Tim Villarreal yang mencapai semifinal Liga Champions pada tahun 2006 adalah hal yang luar biasa, jadi menyaksikan kebangkitan mereka baru-baru ini menimbulkan perasaan gembira yang serupa. Mereka hanyalah klub indah yang dijalankan dengan cara yang benar…
Meskipun memiliki tim kedua di negara Anda sendiri dianggap sebagai bentuk dukungan sepak bola yang buruk, setiap orang memiliki klub Eropa favorit. Ini biasanya diambil dari tahun-tahun formatif sepak bola Anda, ketika klub mana pun dengan nama yang berakhiran huruf vokal dianggap seksi. Bukan, bukan Anda, Crewe Alexandra dan Northwich Victoria.
Parma, Fiorentina, Dortmund, Benfica dan Deportivo semuanya adalah tim misterius dari Negeri Lain, hanya terlihat melalui liputan sesekali Liga Champions ITV atau Channel 4 Football Italia. Sebagian kecil hatiku selalu tinggal bersama Villarreal.
Berbeda dengan contoh lainnya, ketertarikan asing ini tidak berasal dari pertengahan tahun 90an tetapi satu dekade kemudian, ketika klub kota kecil ini berusaha keras untuk mencapai semifinal Liga Champions. Di bawah pengawasanManuel Pellegrini(yang tidak banyak berubah dalam sepuluh tahun sejak itu, itu menakutkan), enam pemain depan Villarreal membuat saya kagum – Marcos Senna, Alessio Tacchinardi, Santi Cazorla, Juan Roman Riquelme, Diego Forlan dan Guillermo Franco. Pingsan, pingsan dan pingsan lagi.
Kebangkitan awal Villarreal sama romantisnya dengan dongeng-dongeng Eropa baru-baru ini, termasuk Paderborn, Ingolstadt, Carpi, Sassuolo, Evian TG dan Eibar. Ini adalah kota di Castello yang hidup untuk tim sepak bolanya. Populasinya sedikit di atas 50.000; stadion El Madrigal dapat menampung hampir setengah dari jumlah tersebut.
Selain periode singkat di tahun 1970an ketika mereka menghabiskan dua musim di divisi kedua, Villarreal adalah klub provinsi yang berhasil mengalahkan liga-liga bawah sampai mereka dibeli oleh Fernando Roig di awal tahun 1990an. Pada tahap inilah saya mungkin harus mulai menyebut Roig sebagai 'penyelamat', begitulah pengaruhnya terhadap klub. Jika El Submarino Amarillo bergerak maju, maka Roig yang mengemudikannya (roda? Helm? Saya tidak tahu cara kerja kapal selam).

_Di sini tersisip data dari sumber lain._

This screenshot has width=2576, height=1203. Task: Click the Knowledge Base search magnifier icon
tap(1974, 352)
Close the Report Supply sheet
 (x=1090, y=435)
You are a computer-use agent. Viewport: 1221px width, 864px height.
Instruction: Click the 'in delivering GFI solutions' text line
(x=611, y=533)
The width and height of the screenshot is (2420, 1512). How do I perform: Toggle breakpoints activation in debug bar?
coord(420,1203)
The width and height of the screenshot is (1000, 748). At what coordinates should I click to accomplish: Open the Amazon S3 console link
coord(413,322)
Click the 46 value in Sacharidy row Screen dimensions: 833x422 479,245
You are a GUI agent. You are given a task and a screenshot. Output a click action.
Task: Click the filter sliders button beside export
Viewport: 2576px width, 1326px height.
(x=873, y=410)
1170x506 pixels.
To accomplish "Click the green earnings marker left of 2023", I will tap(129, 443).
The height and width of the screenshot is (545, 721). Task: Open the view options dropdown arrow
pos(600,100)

Roig, seorang pengusaha kaya lokal, memastikan promosi ke La Liga untuk pertama kalinya pada 1997/98 dan, setelah beberapa musim yo-yo, menjadikan Villarreal sebagai klub papan atas. Pada April 2006, mereka berada di ambang final Piala Eropa. Riquelme gagal mengeksekusi penalti saat melawan Arsenal di semifinal yang seharusnya menjamin perpanjangan waktu, namun setiap cerita bagus membutuhkan sedikit kegagalan besar.
Terlepas dari kekayaannya, Roig membuat keputusan untuk mengembangkan klub secara berkelanjutan daripada menghabiskan banyak uang. Klub menerapkan kebijakan kepanduan Amerika Selatan yang meluas dan menerima pemain yang tidak diinginkan dari klub lain dengan tujuan untuk menyegarkan kembali karir mereka. Dua contoh yang paling terkenal adalah Forlan (dari Manchester United) dan Riquelme (dari Barcelona) – saya bisa menulis karya-karya yang penuh kasih dan bernuansa laut tentang keduanya. Mereka kemudian menjual pemain (termasuk Pepe Reina dan Juliano Belletti) dengan keuntungan besar untuk mendanai pembelian lebih lanjut. Enam pemain depan luar biasa yang disebutkan di atas harganya total di bawah £10 juta.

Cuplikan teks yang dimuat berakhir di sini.